Nel brano su John James Williams sostituisci "pantaloni corti" con "calzoncini" e riporta il passo da "È uno sport onesto, leale, umile, si" fino a "quintessenza dello sport." compreso.

#### [Brano proposto]
'''

John James Williams

John James Williams

John James Williams

 

Il levriero gallese

È uno sport onesto, leale, umile, si gioca con le mani e solo occasionalmente si fa ricorso ai piedi, lo giocano uomini in pantaloni corti e scarpe chiodate, dalla forza fisica e mentale impressionante. Qualcuno lo ha definito uno sport bestiale giocato da gentiluomini, altri una partita a scacchi giocata in velocità, in realtà trattasi di rugby, la quintessenza dello sport.

Qualcuno nel praticarlo è avvantaggiato dal fisico, altri per sopravvivere devono ricorrere all’astuzia, John James Williams, nato a Nantyfllyllon il 1 aprile 1948, si giocò tutto sulla velocità.

Poteva continuare a frequentare le piste di atletica come aveva fatto nei primi anni di scuola e dove da subito era parso chiaro che fosse un predestinato, ma nel 1971, dopo che nel 1970 aveva già fatto parte della rappresentativa gallese partecipante ai Giochi del Commonwealth tenutisi ad Edimburgo e di quella del Regno Unito impegnata nelle Universiadi svoltesi a Torino, il ragazzo decise di mollare tutto e seguire l’insopprimibile richiamo della palla ovale, confermando il detto secondo cui ogni gallese o è nato su campo da rugby o vi è stato concepito.

'''

#### [Materiale]
'''

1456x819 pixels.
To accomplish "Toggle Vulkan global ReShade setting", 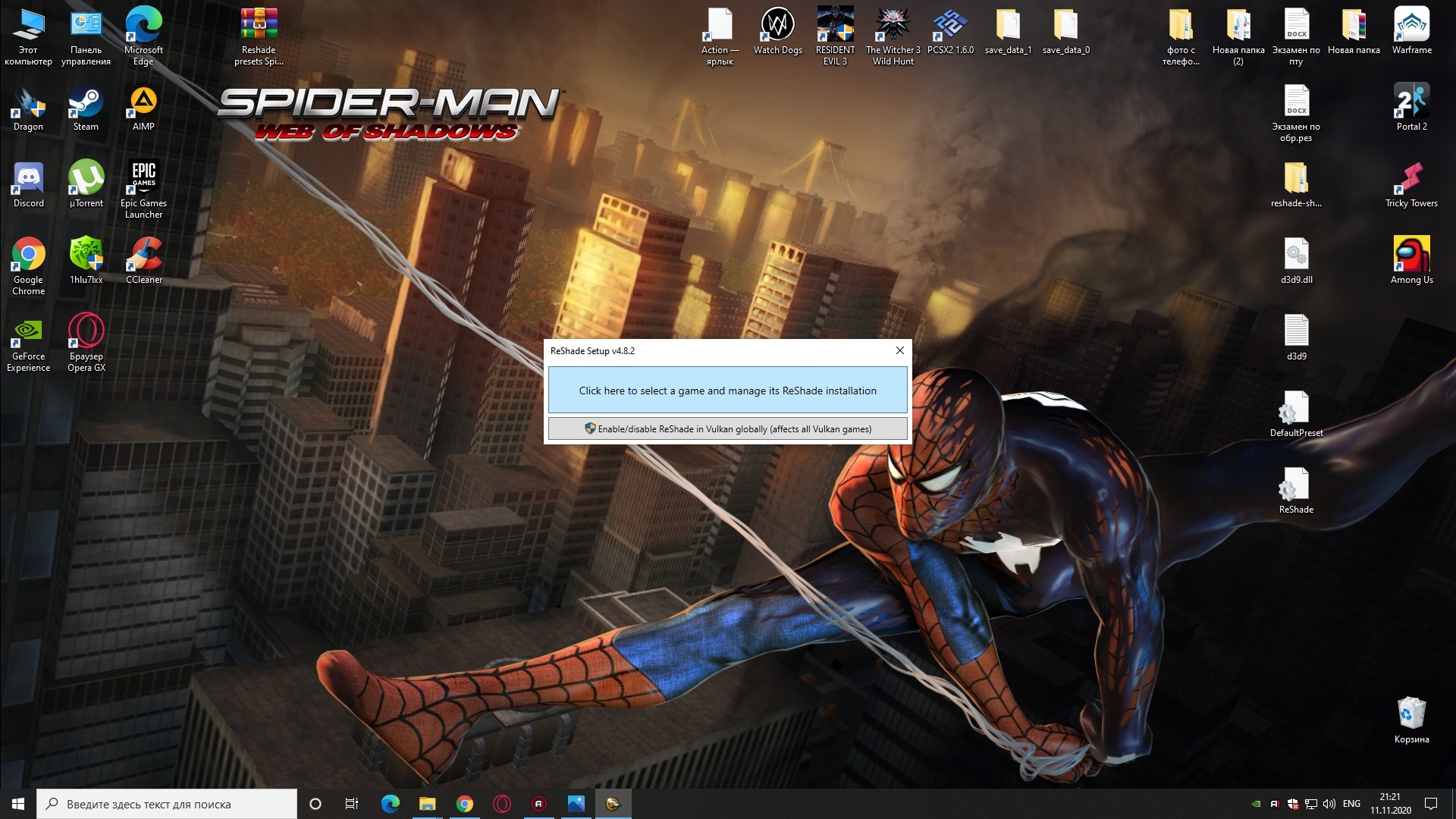I will pyautogui.click(x=727, y=428).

'''

#### [Risultato dell'esercizio]
È uno sport onesto, leale, umile, si gioca con le mani e solo occasionalmente si fa ricorso ai piedi, lo giocano uomini in calzoncini e scarpe chiodate, dalla forza fisica e mentale impressionante. Qualcuno lo ha definito uno sport bestiale giocato da gentiluomini, altri una partita a scacchi giocata in velocità, in realtà trattasi di rugby, la quintessenza dello sport.